Methodology of Practical Class.

I. Cholesterol. 

Work 1. Qualitative detection and quantitative determination of ketone bodies in urine

1. The qualitative detection of acetone (Legal reaction).

Acetone and acetoacetic acid with sodium nitroprussicum in alkaline medium form red colored compounds. In adding of the concentrated acetic acid the cherry-red complex salt  is formed.

Materials  and  reagents. Urine containing ketone bodies, normal urine, 10 % solution of sodium nitroprussicum, concentrated acetic acid, 10 % solution of NaOH.

Protocol.

Add into two tubes on 0,5 ml of urine: into the 1-st tube – urine of healthy person; into the 2-nd – urine containing ketone bodies. Into both tubes add  0,5 ml of 10 % solution  NaOH and 5-7 drops of 10 % solution of sodium nitroprussicum. Observe the appearance of red color in the 2-nd tube. Add several drops of concentrated acetic acid. Red color is changed to cherry color.

2. The qualitative detection of acetone (Herhardt reaction).

In adding of FeCl₃ solution to urine containing ketone bodies the sediment is formed. 

Materials and reagents.
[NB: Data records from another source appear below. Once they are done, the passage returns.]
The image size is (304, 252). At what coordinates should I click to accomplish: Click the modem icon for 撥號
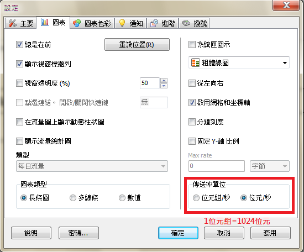(186, 23)
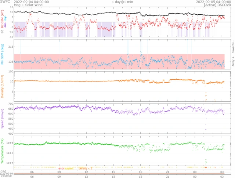
Task: Click the 18 hour mark on time axis
Action: click(141, 172)
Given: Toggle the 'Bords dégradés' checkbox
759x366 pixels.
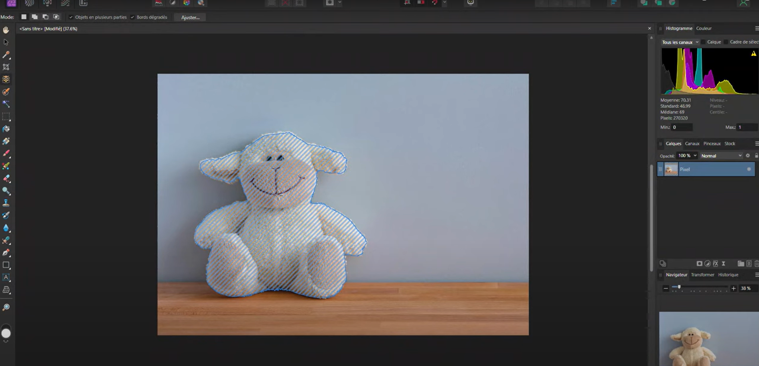Looking at the screenshot, I should (132, 17).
Urine consisting ketone bodies, normal urine, 10 % solution FeCl₃.

Protocol.

Add into two tubes 2 ml of urine: into the 1-st tube – urine of healthy person; into the 2-nd – urine containing ketone bodies. Into both tubes add several drops of 10 % solution FeCl₃. Observe the formation of sediment.

 

The quantitative determination of ketone bodies in urine.

If urine contains acetone, the violet ring is formed in the border between layer of ammonia and urine containing sodium nitroprussicum and concentrated acetic acid. The velocity of ring appearance depends on the concentration of acetone in urine. The appearance of ring between 3 and 4 min means that concentration of acetone is 0,0085 g/l.

Materials  and  reagents. Urine containing ketone bodies, 50 % solution of ammonia sulfate, 10 % solution of sodium nitroprussicum, concentrated acetic acid.

Protocol.

Take 8 tubes. Add into each tube (except the first one) 1 ml of water. Into the 1^st and 2^nd tubes add 1 ml of urine. Thus, in the 1-st tube the urine is not diluted and in the 2-nd one – two fold diluted. Replace 1 ml of mixture from the 2-nd tube into the 3-rd one, from the 3-rd into the 4-th and so on. Remove 1 ml of mixture from the last tube. Thus, the dilution in the series of tubes will be in 2, 4, 8 and etc. times. Add into each tube 8 drops of ammonia sulfate, 8 drops of 10 % solution of sodium nitroprussicum and 8 drops of concentrated acetic acid. Mix the content of each tube. Carefully (don’t mix) along the walls of tubes pour 1 ml of concentrated ammonia. Note the tube where the violet ring between layers of liquids appears between 3 and 4 min.

Calculation.

Use the formula:

X = 8,5 x a x 1,5,

where

X – concentration of acetone in urine (mg/day);

a – dilution of urine.

 

Work 1. Qualitative detection of cholesterol.

Materials and reagents. The solution of cholesterol in chloroform; concentrated sulfuric acid; acetic anhydride.

Protocol.

Add into the dry tube 1 ml of chloroform solution of cholesterol, 5-6 drops of acetic anhydride and 1-2 drops of concentrated sulfuric acid. Mix the sample carefully. Observe the appearance of green color.

Work 2. The quantitative determination of cholesterol in blood serum.

Cholesterol in the presence of acetic anhydride and mixture of acetic and sulfuric acid form the green colored compound. The cholesterol concentration is proportional to the intensity of color.

Materials and reagents. Blood serum, reagent N1 (mixture of acetic acid, acetic anhydride and sulfuric acid – 1:5:1), standard solution of cholesterol.

Protocol.

Add into two dry tubes 2 ml of reagent N1. Add into 1-st tube 0,1 ml of standard solution of cholesterol and into 2-nd – 0,1 ml of blood serum. Stir up the tubes and stay in darkness for 20 min. The green color appears. Colorimeter the samples using red filter and water as control.

Calculation:

X = E_exp / E_st  x C_st (mmol/l).

E_exp – extinction of sample containing blood plasma;

E_st - extinction of sample containing standard solution;

C_st – cholesterol concentration in standard solution.